Assertive interventions, including home delivery of medication,s have had a role in overcoming barriers to retention and adherence in numerous chronic relapsing-remitting illnesses, including Assertive Community Treatment (ACT) for severe and persistent mental illness. This session will feature an innovative approach to treatment for high-severity OUD in youth, including assertive outreach, family engagement and home delivery of relapse prevention medications.

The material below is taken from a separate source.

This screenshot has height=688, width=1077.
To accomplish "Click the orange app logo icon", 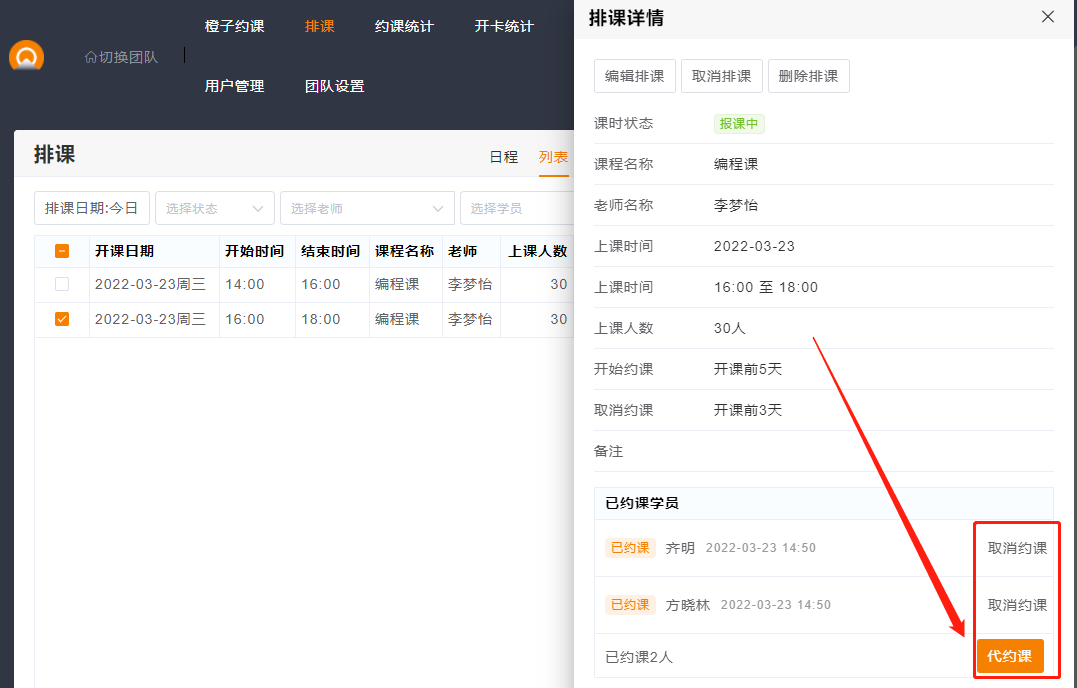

The session will begin with a description of the intervention. Family engagement empowers families, providing guidance for monitoring and improving adherence for youth in treatment. Confidentiality is sometimes seen as a barrier, and young adults may have developmentally normative resistance to involving their families. But respecting the emerging autonomy of youth and including families are not incompatible with one another. In fact, treatment of youth proceeds best as a collaboration among youth, parents and the treatment team. Additionally, clinic-based treatment can present barriers to treatment access. Home-based services, including monthly administration of extended release naltrexone or extended release buprenorphine, have the potential to overcome many of these barriers. By literally meeting youth and families where they are, in their homes, we may be able to engage and retain youth that are not be likely to succeed in clinic-based settings.
The workshop will continue with an interactive discussion of cases vignettes that illustrate the non-linear clinical courses characteristic of this patient population, the decision points in clinical trajectories, and the conundrums in management. There will be a particular focus on practical clinical strategies in leveraging family involvement.
Finally, the session will summarize results to date in evaluating the model. Our small published case series (Vo et al , 2017) showed promising results with an increase in retention and number of doses received, compared to a historical comparison group of clinic-based treatment as usual. In an interim analysis of the first 25 subjects in a randomized trial currently underway, preliminary results show that the intervention group had a significantly greater mean number of doses over the first 3 months (2.5 doses) compared to the usual care control (0.3 doses). The intervention group also had a lower rate of OUD relapse (27%) than the control group (91%).
There will also be ample opportunity throughout for Q&A and discussion.